How Texas Divorce Works
Guidance from an Experienced Austin Family Law Attorney
Please remember that each and every divorce is different. You should seek the advice of an attorney. Please do not take the following as specific advice particular to your situation. Please feel free to contact our office to schedule a consultation.
Residency requirements. Before filing for divorce, one spouse must be a domiciliary (resident) of Texas for six months and a resident of the county which you are filing for at least 90 days.
Filing of Petition for Divorce with the District Clerk of the county in which you or your spouse resides. In Travis County, your case will be assigned to one particular court with a 'rotating' judge to hear contested matters. In Williamson County, your case will be assigned to either a district court or one of three county courts at law (the same judge will hear all matters involving your case). The petition will contain certain information regarding marital property, children of the marriage, and the grounds for divorce.
Service (Delivering the petition to your spouse). This can be accomplished by law enforcement, a private process server, or, in amicable situations, having your spouse execute a Wavier of Service. If you seeking a Temporary Restraining Order, you will have to have the TRO and Petition personally served upon your spouse.
Temporary Orders hearing. Generally, there is a need for the court to set "the ground rules" during the divorce. Temporary orders may "freeze" the marital estate, determine which spouse shall remain in the family home, custody and access to the children, child support, and the maintenance of the marital estate (payment of bills, etc.) These temporary orders are just that - temporary - until superseded by further order of the court.
Discovery. Discovery is the process where the parties learn information relevant to the divorce. Common discovery methods are written questions (interrogatories), preparation of inventories, production and inspection of documents, and depositions. The discovery process assists your lawyer in your case, allowing for full disclosure of particular facts, such as income and liabilities of the parties, value of certain assets, and facts relevant to child custody and support. There are a variety of ways to conduct discovery, and each method is particularized for your unique situation.

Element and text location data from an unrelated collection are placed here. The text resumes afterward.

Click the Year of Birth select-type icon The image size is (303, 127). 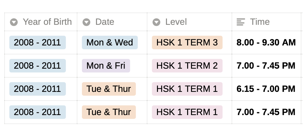(14, 22)
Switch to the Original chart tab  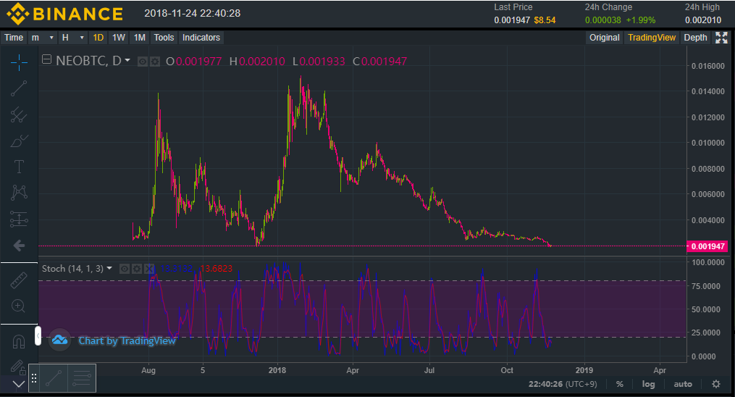[604, 38]
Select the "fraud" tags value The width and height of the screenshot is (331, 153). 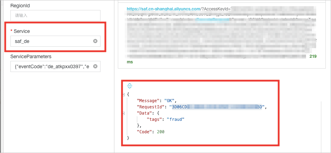click(x=175, y=119)
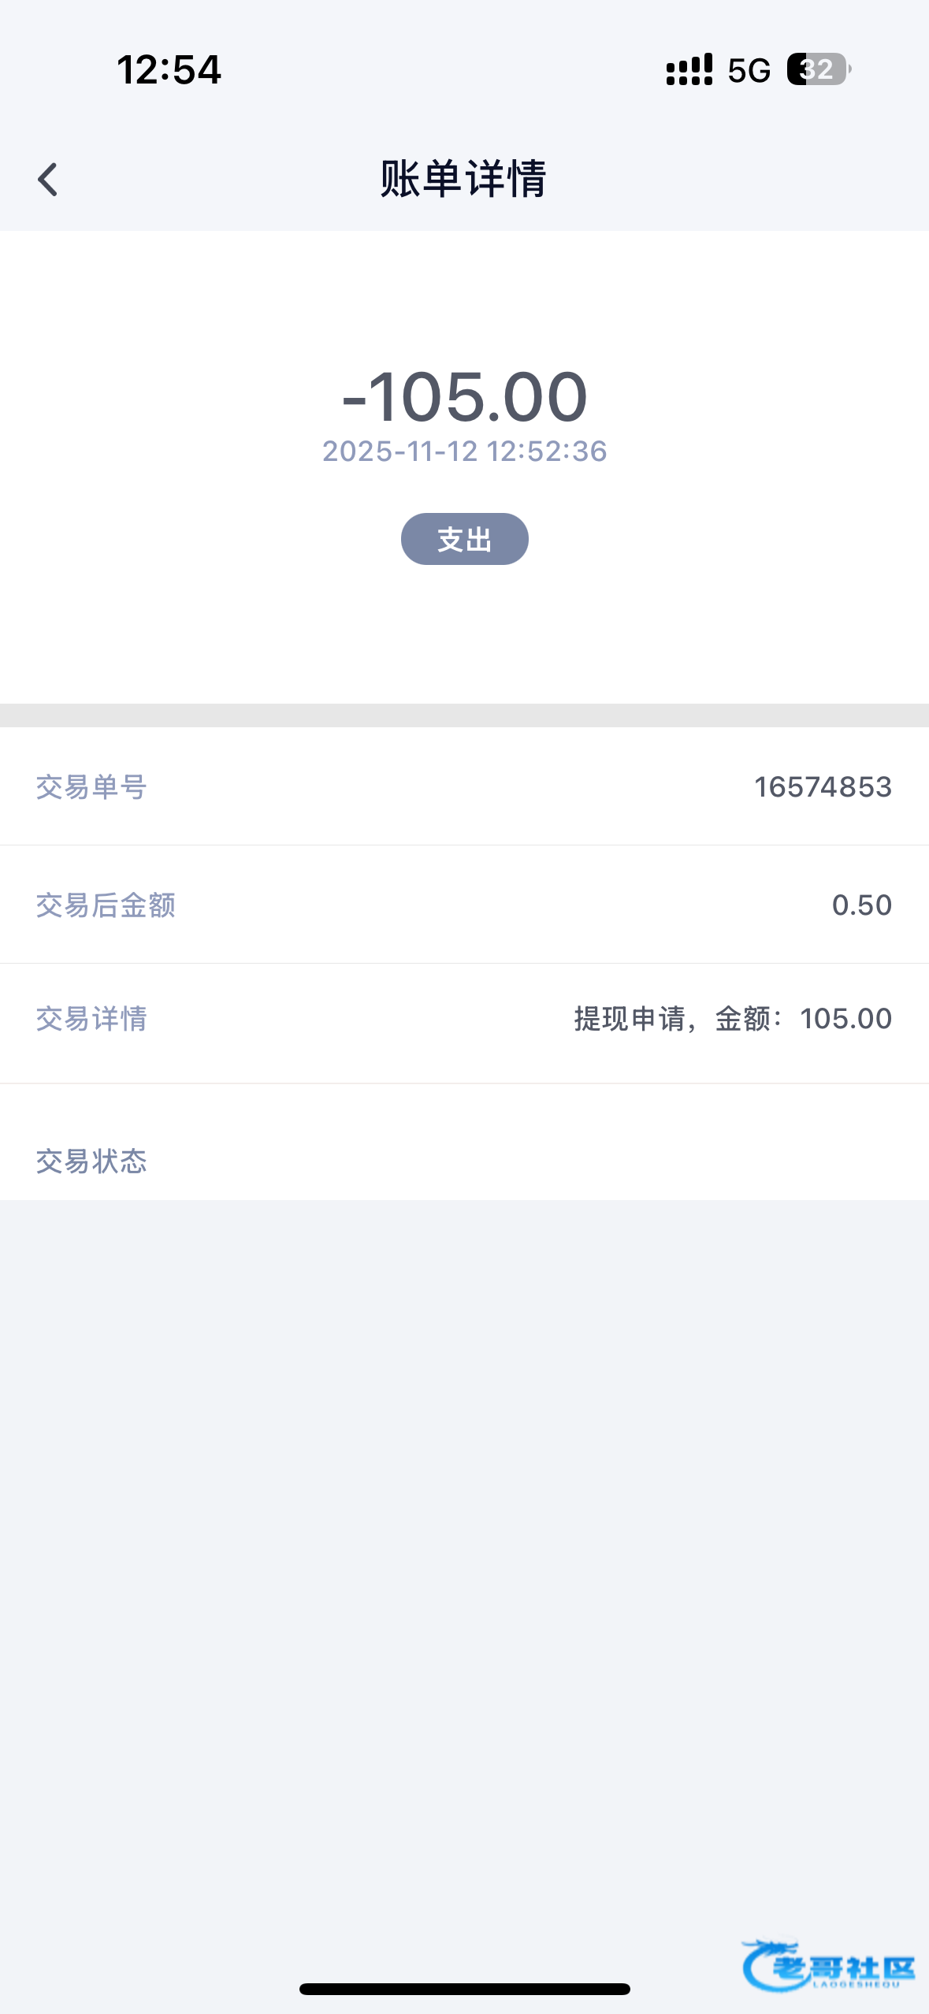Tap the 0.50 balance value
The image size is (929, 2014).
click(861, 905)
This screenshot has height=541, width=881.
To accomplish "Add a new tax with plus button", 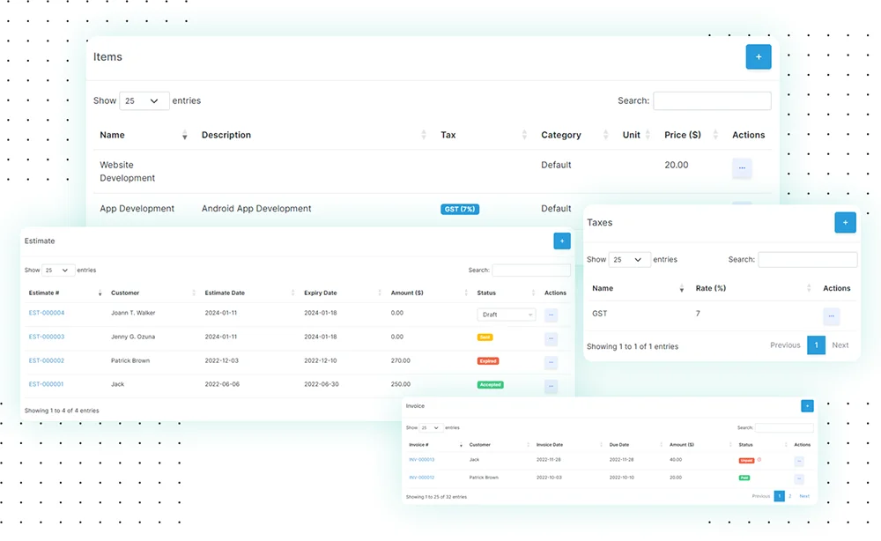I will [844, 223].
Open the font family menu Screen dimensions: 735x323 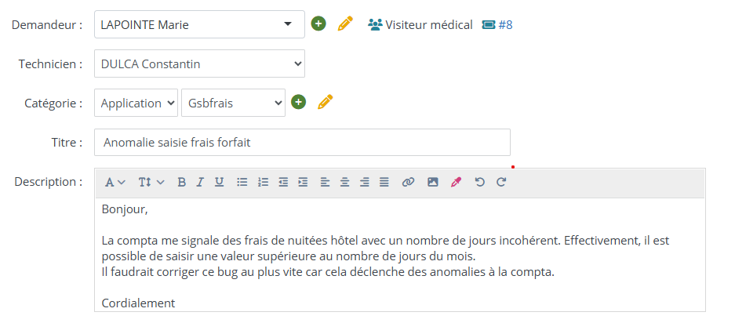click(115, 182)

Mediation & Settlement Negotiation. Once the discovery process is near completion, Travis and Williamson County courts mandate that you attend mediation. Mediation is the process where a third party mediator facilitates a possible settlement to the issues surrounding your case. On occasion, your attorney and your spouse's attorney can informally negotiate your case to an agreed resolution. These tools allow the parties to be in direct control of the outcome of their case, bypassing the court's involvement and minimizing the overall cost of the case.
Trial. If there is no agreement between the parties, then the case will be ultimately decided by a judge or jury
Prove up & closing documents. Once the divorce decree language is finalized and agreed upon by all parties involved, one party then attends court to "prove up" the decree - finalizing the divorce. Once the divorce is finalized, other closing documents must be prepared, such as deeds to effectuate the transfer of property and Qualified Domestic Relations Orders (QDROs) to divide retirement benefits.